Die Beteiligung der Bürgerinnen und Bürger an den Diskussionen um die Sanierung des Landwehrkanals ist ein Erfolg auf ganzer Linie. Sowohl finanziell als auch ökologisch kommt es dadurch zu erheblichen Einsparungen und Verbesserungen. Wurde zunächst 180 Millionen Euro an öffentlichen Mitteln ausgegangen, konnte dies um mehr als 100 Millionen Euro auf 67 Millionen Euro nach unten korrigiert werden. Außerdem bleibt der Baumbestand an den Ufern erhalten.
Bürgerinnen und Bürger besetzten 2007 nach bereits angefangenen Reparaturarbeiten die Bäume am Maybachufer, was die bisher größte Mediation der Bundesrepublik einläutete. 25 Verbände, u.a. das Wasser- und Schifffahrtsamt (WSA), Bürgerinitiativen aus fünf Bezirken wie die Initiative „Bäume am Landwehrkanal“ und Umweltverbände verhandeln seitdem in nunmehr 39 Sitzungen über neue Methoden anstelle jener, die vom WSA vorgeschlagen wurden.

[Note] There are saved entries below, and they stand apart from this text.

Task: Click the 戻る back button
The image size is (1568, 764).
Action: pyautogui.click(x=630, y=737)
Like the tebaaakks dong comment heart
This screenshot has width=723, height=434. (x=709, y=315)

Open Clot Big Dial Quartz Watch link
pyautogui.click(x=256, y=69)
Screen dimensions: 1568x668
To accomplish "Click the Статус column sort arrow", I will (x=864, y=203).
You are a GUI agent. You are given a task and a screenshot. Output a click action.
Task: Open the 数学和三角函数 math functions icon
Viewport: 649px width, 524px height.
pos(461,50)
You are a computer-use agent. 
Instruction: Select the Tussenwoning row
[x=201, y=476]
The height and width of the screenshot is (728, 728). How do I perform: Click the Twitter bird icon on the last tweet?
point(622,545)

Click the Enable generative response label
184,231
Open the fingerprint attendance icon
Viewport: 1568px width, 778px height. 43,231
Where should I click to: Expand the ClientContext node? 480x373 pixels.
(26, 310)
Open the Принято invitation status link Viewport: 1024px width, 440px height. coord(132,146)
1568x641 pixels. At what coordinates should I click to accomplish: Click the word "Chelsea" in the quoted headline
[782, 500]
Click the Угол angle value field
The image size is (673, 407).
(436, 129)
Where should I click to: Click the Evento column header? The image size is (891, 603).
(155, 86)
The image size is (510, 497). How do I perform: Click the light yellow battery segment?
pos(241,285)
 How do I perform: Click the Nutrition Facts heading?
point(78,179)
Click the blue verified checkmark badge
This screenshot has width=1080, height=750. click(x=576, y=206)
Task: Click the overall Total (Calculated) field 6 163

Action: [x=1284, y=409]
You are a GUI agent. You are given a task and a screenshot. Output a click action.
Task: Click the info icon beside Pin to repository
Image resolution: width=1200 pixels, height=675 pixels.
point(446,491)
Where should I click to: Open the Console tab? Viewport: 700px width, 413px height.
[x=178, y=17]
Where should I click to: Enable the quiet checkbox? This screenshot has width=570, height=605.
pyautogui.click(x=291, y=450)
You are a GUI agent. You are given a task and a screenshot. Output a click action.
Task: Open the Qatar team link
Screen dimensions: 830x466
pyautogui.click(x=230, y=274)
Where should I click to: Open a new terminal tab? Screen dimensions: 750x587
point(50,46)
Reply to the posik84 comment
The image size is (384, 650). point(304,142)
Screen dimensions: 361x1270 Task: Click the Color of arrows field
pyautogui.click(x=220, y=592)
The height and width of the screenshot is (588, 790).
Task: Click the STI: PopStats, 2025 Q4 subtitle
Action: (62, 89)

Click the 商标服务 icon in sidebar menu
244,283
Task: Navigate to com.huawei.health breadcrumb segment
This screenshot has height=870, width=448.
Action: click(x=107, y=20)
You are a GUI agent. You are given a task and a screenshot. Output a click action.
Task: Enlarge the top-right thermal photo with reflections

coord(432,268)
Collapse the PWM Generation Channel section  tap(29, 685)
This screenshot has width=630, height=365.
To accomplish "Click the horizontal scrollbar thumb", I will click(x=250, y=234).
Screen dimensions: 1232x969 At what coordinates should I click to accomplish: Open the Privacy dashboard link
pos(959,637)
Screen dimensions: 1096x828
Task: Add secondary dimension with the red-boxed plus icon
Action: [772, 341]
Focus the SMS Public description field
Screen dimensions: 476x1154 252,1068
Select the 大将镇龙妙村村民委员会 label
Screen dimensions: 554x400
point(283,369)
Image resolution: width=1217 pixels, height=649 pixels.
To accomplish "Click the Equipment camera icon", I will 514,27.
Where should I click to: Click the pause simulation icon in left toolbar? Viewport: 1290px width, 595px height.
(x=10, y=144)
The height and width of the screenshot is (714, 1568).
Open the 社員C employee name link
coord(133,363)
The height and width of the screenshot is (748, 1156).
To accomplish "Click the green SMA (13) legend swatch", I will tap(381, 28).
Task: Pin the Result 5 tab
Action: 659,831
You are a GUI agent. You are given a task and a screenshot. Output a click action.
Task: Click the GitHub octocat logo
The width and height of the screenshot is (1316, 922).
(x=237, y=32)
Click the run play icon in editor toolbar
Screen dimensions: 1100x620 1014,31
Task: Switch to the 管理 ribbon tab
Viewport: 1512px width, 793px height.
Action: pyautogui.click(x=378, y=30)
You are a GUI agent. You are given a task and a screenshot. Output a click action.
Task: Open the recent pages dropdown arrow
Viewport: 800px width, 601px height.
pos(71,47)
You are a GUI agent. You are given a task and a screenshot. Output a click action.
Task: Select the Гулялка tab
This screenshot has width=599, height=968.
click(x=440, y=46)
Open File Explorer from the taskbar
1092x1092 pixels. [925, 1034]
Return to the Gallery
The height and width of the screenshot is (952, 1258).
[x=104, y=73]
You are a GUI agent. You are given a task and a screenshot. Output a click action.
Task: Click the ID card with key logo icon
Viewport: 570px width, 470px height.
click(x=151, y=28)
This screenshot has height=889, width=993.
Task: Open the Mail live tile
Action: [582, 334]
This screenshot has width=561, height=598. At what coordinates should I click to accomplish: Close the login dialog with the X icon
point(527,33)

Die Sanierung wird ab 2014 durch naturerhaltende Steinaufschüttungen und die Nutzung des stabilisierenden Effekts der Baumwurzeln über 10 Jahre durchgeführt. Alle Seiten zeigen sich mit dem Ergebnis sehr zufrieden. Auch nach Abschluss der Verhandlungen im Februar verspricht das WSA Transparenz und Offenheit gegenüber den Bürgern bei der Durchführung des Projekts. Dies ist ein erneuter Beweis, dass die intensivere Einbeziehung der Bürgerinnen und Bürger auch zu Kostenreduzierung führen kann.